Fermentation is carried out with the inimitable Bavarian weizen yeast, one that sparks an aromatic and flavorful mix of vanilla, clove, bubblegum, banana or other spicy and fruity notes. The wheat itself lends a grainy, fresh bread character when combined with the yeast impression. Dunkelweizen would show off a bit of caramel and a light maltiness. The finish is tart, dryish and, owing to the chewy yeast and protein-rich wheat, paradoxically medium-bodied. All of this in a quenchingly modest strength of 5.0% ABV, give or take.
They are bottle-conditioned, either with the primary strain or a secondary lager strain to provide stability, and pour with a vigorous head. A proper half-litre weizen glass will corral their spirited personality. Many of the famous German breweries export them, as do some smaller ones, and they tend to travel well. American brewers are likely to replicate rather than Americanize them, and usually offer them as a seasonal. The dunkels are every bit as refreshing as the hefes.
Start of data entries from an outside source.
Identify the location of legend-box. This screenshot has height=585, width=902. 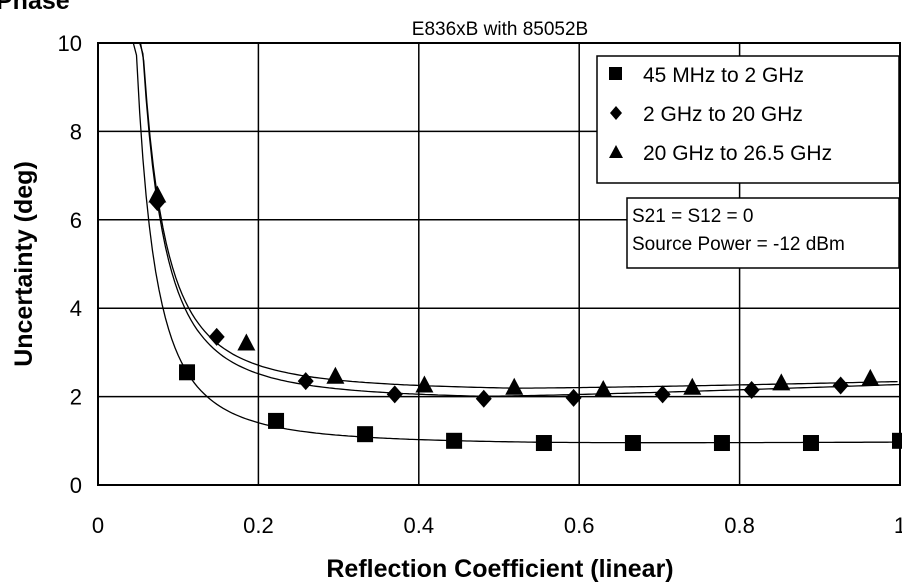
(748, 120).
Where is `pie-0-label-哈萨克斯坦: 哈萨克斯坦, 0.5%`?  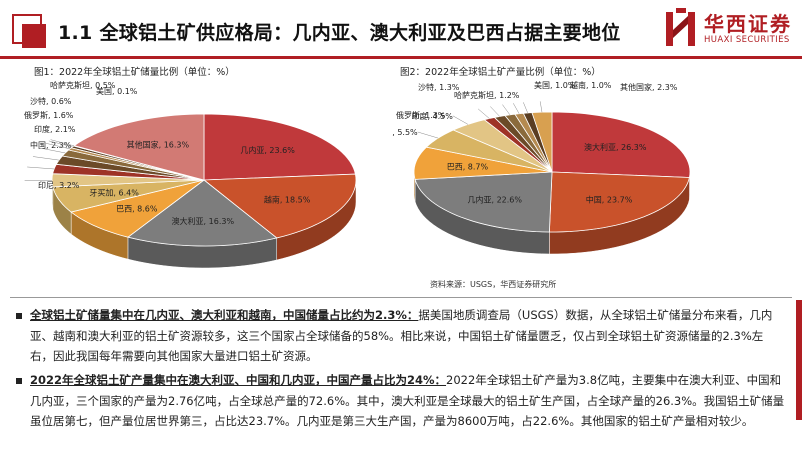
pie-0-label-哈萨克斯坦: 哈萨克斯坦, 0.5% is located at coordinates (83, 85).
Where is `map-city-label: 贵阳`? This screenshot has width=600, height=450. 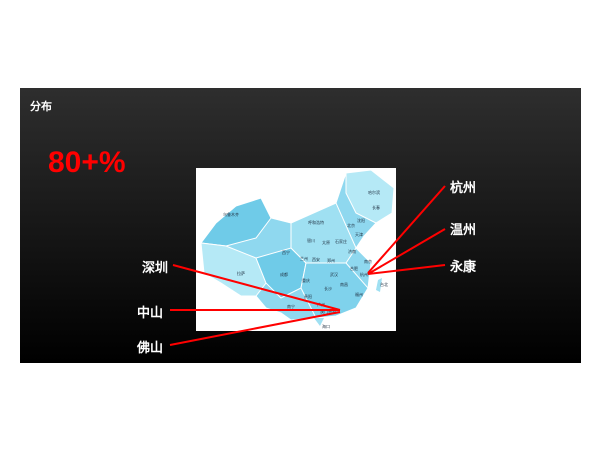
map-city-label: 贵阳 is located at coordinates (308, 296).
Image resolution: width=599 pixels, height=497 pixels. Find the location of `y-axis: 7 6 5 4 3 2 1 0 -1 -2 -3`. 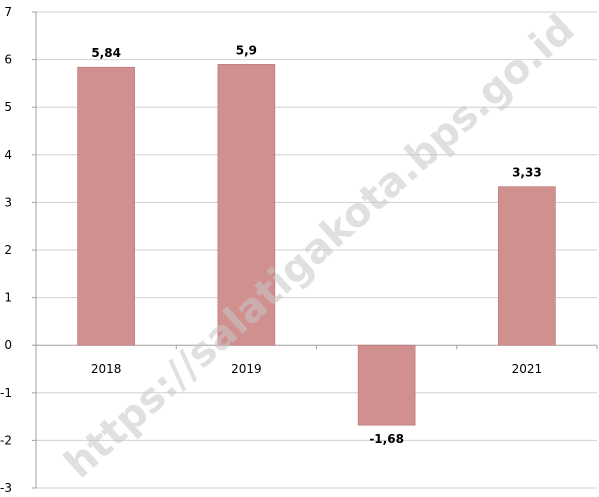

y-axis: 7 6 5 4 3 2 1 0 -1 -2 -3 is located at coordinates (18, 250).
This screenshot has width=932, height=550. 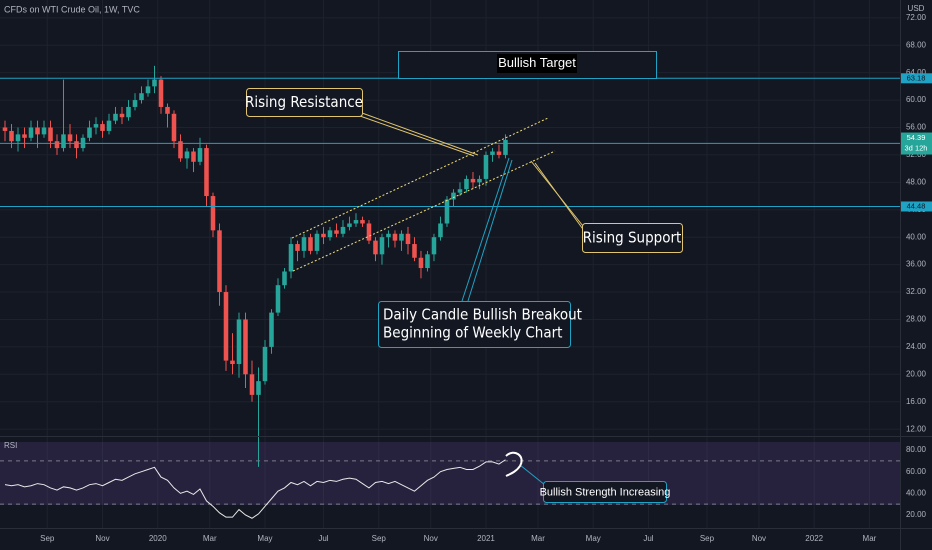 I want to click on x-tick-label: Jul, so click(x=323, y=538).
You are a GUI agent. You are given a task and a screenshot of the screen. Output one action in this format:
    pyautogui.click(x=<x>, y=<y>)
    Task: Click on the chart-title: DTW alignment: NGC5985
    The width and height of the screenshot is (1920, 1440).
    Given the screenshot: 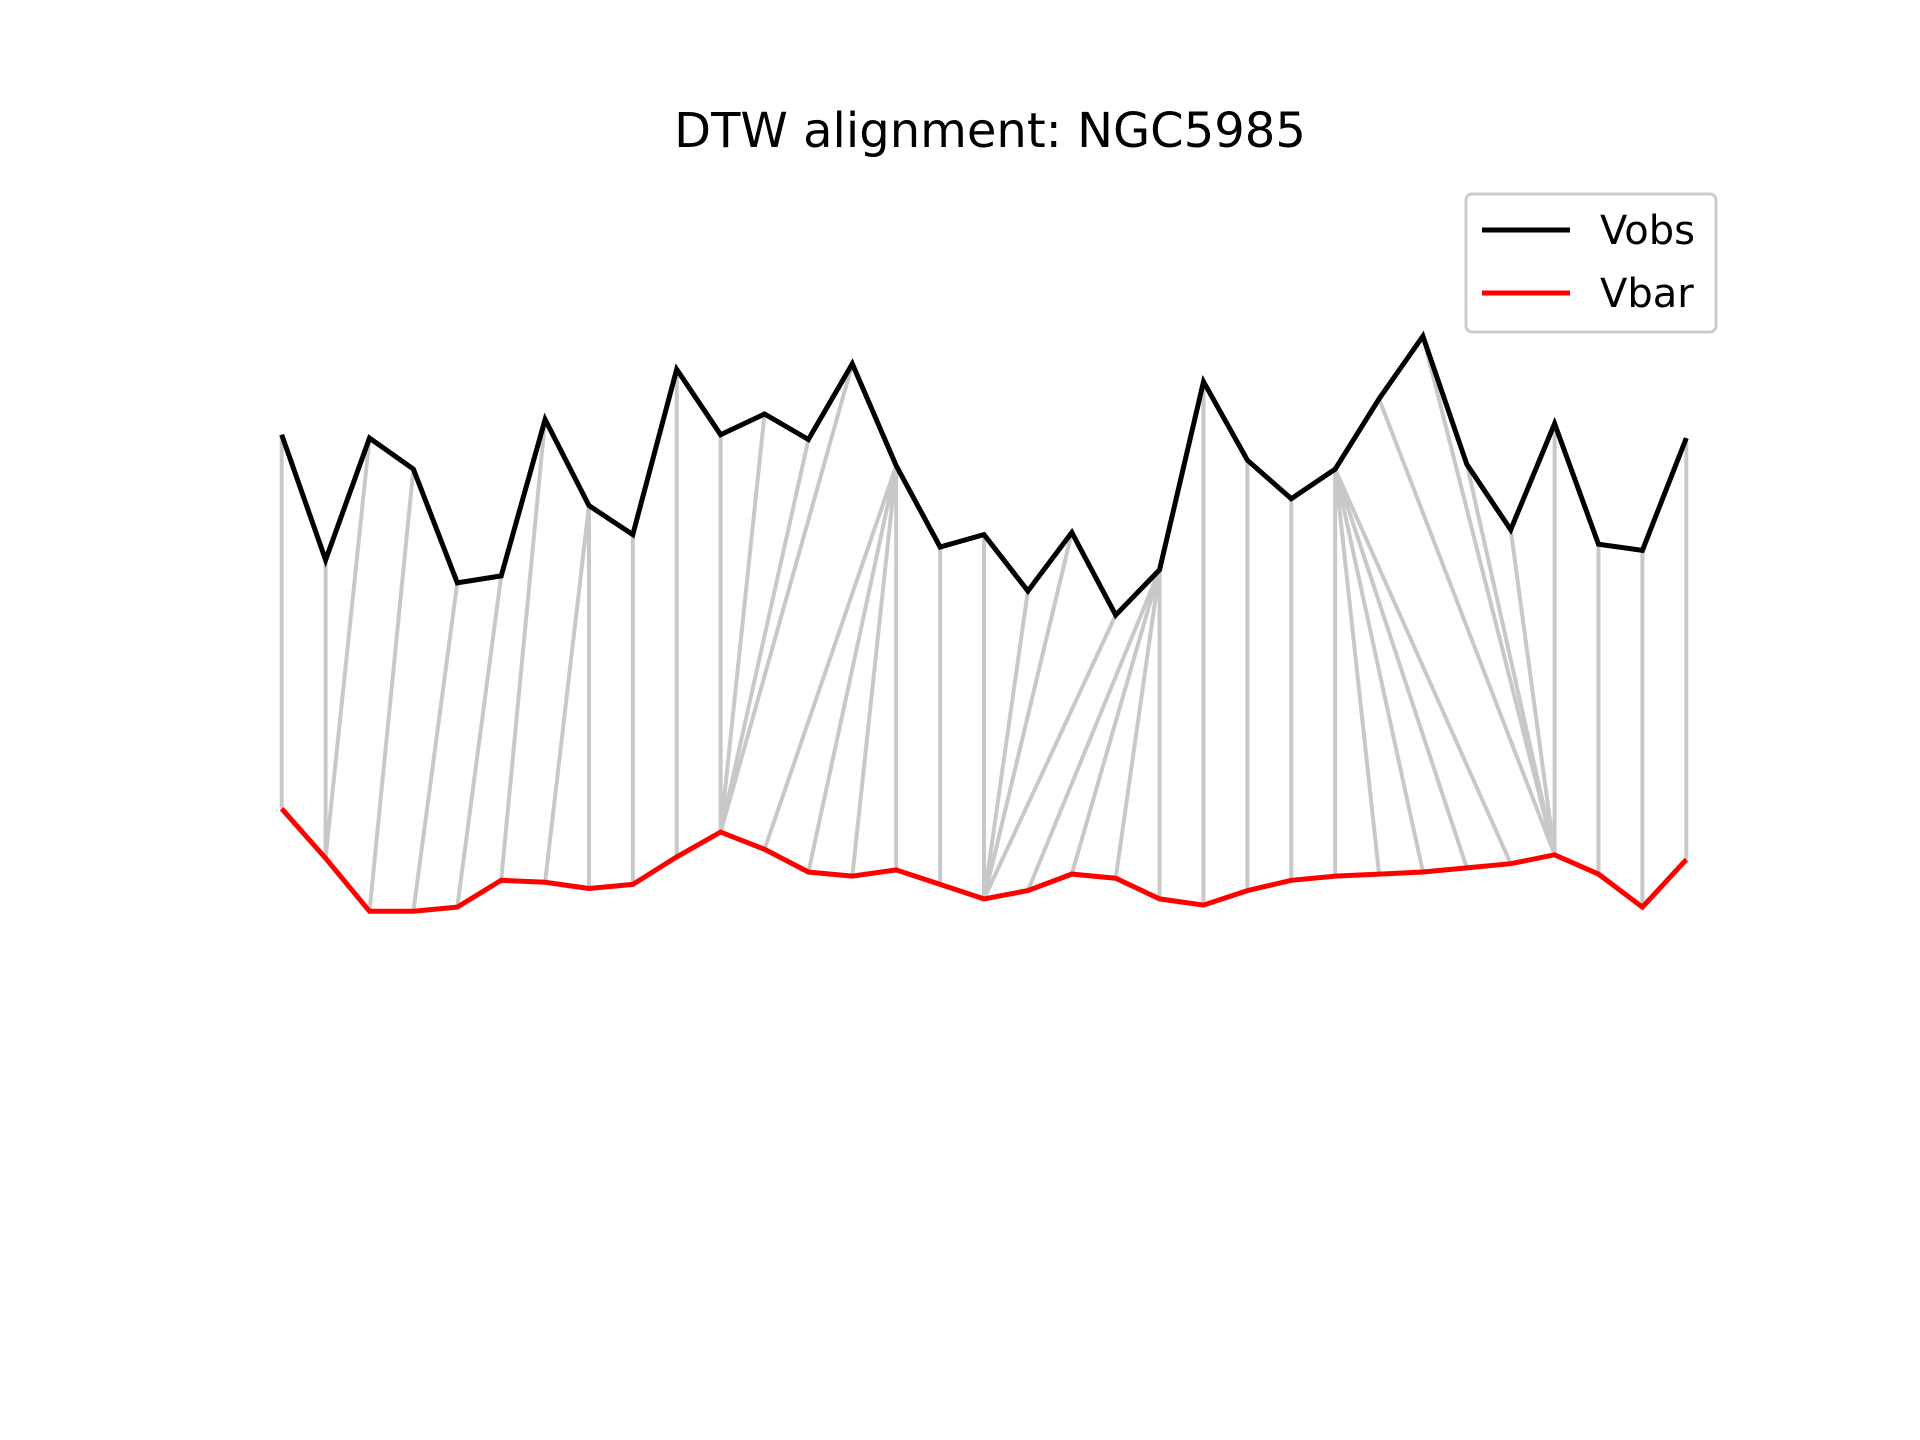 What is the action you would take?
    pyautogui.click(x=990, y=131)
    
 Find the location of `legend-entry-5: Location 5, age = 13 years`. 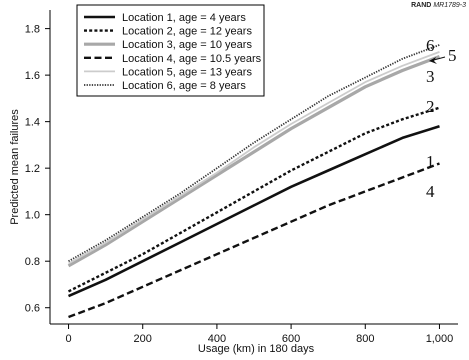

legend-entry-5: Location 5, age = 13 years is located at coordinates (187, 72).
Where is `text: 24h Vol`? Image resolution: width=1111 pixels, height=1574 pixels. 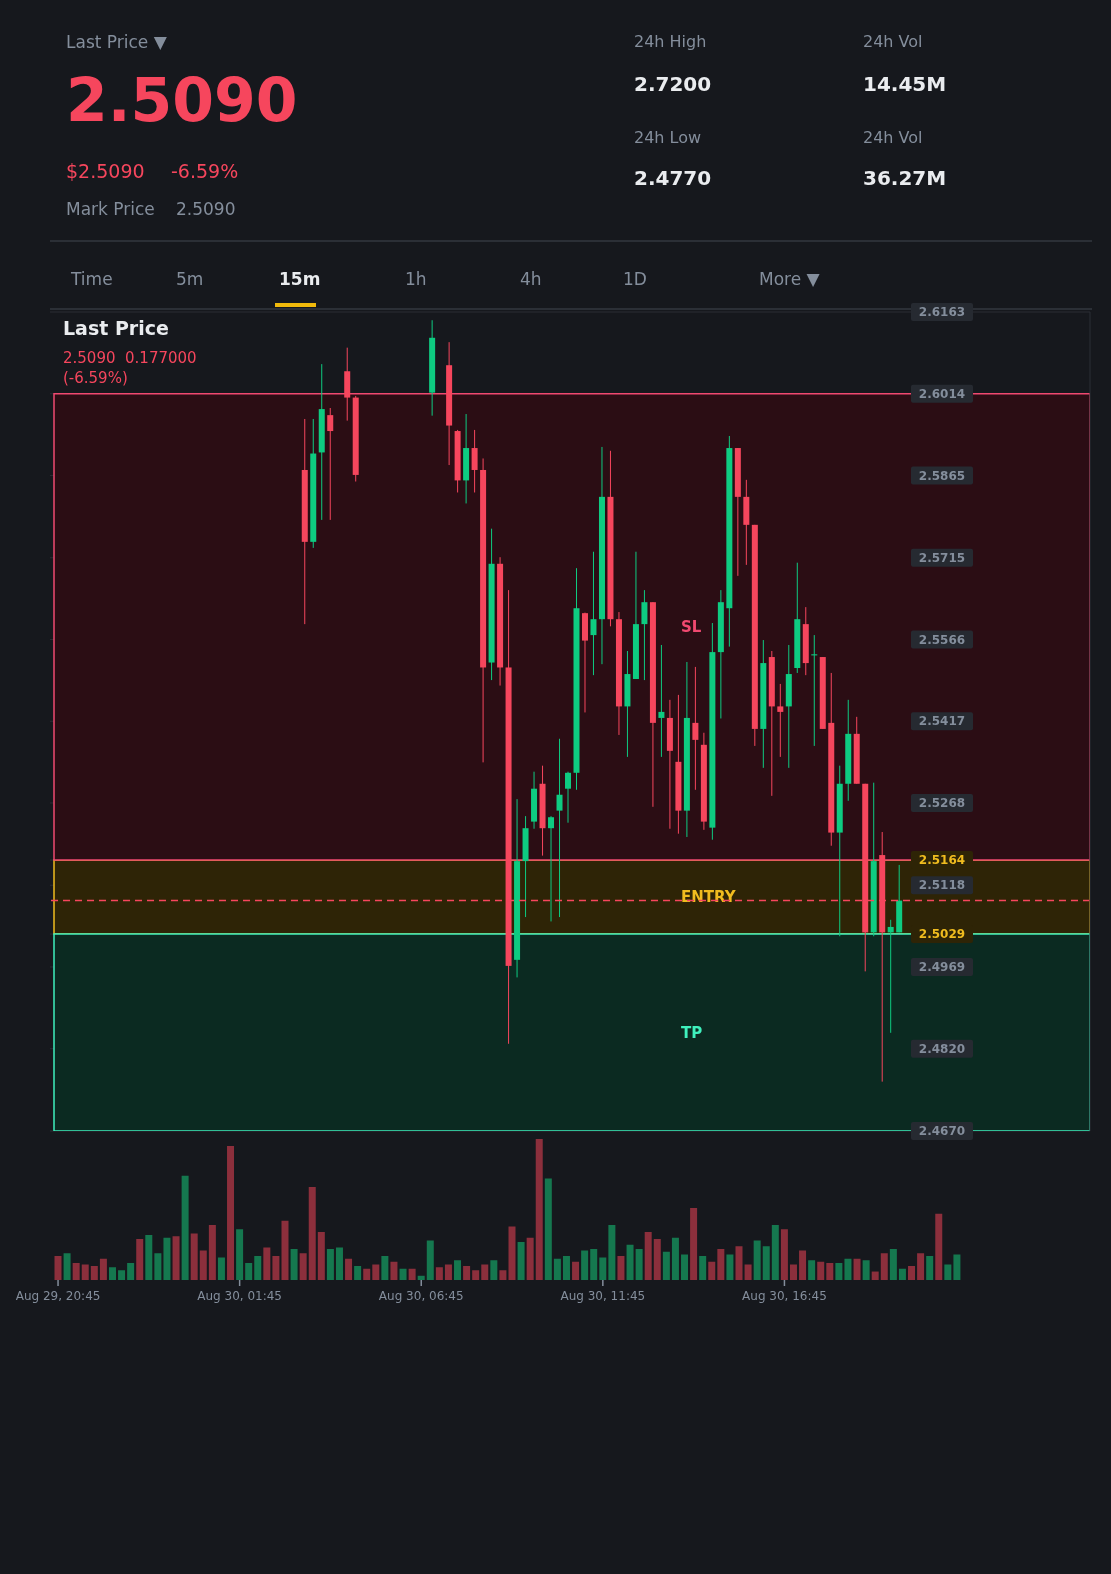
text: 24h Vol is located at coordinates (893, 42).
The beer world may be more varied and exhilarating than ever, but there are some styles that never seem to entirely fade away, and are at some point enthusiastically embraced for their traditionalism or natural condition. Such are the weizenbiers of Bavaria. As the sultriness of summer arrives, they summon. Their refreshing, effervescent character is just the remedy for a lazy afternoon.